(Stored records)
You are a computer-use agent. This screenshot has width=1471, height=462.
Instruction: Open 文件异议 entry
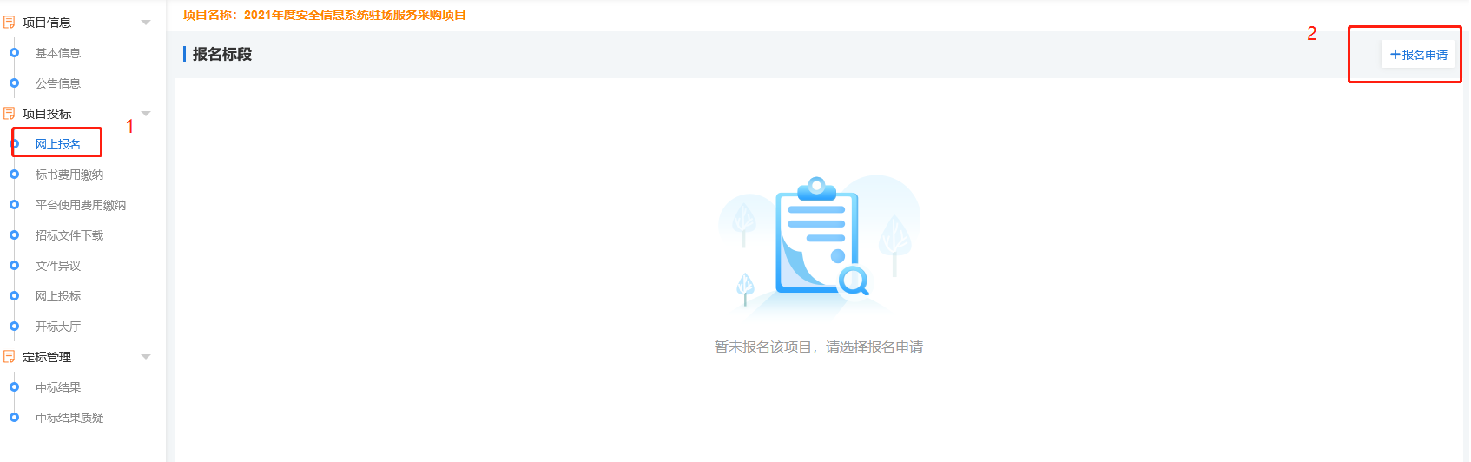pos(58,266)
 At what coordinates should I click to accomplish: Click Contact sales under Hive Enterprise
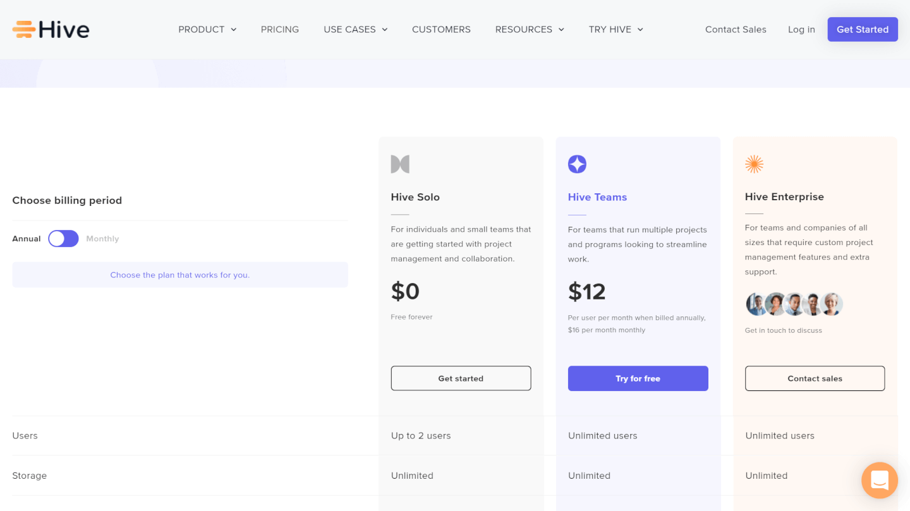pyautogui.click(x=815, y=378)
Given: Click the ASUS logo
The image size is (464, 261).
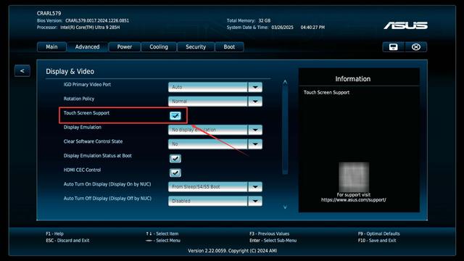Looking at the screenshot, I should click(x=406, y=26).
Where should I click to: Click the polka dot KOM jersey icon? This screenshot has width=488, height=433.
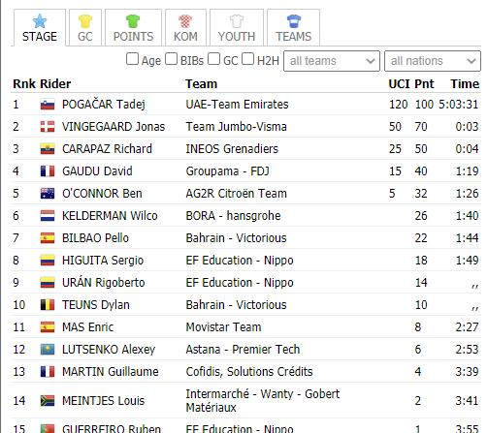click(185, 21)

» **WHAT IS NEEDED**
With the images left out, set down every entry exactly.

» **YOUR SOLUTION**
You are a computer-use agent. This screenshot has width=1471, height=462.
Instruction: Open 文件异议 entry
pos(58,266)
 At what coordinates should I click to accomplish: Click Contact sales under Hive Enterprise
pyautogui.click(x=815, y=378)
Given: Click the ASUS logo
The image size is (464, 261).
Looking at the screenshot, I should click(x=406, y=26).
Where should I click to: Click the polka dot KOM jersey icon? This screenshot has width=488, height=433.
click(185, 21)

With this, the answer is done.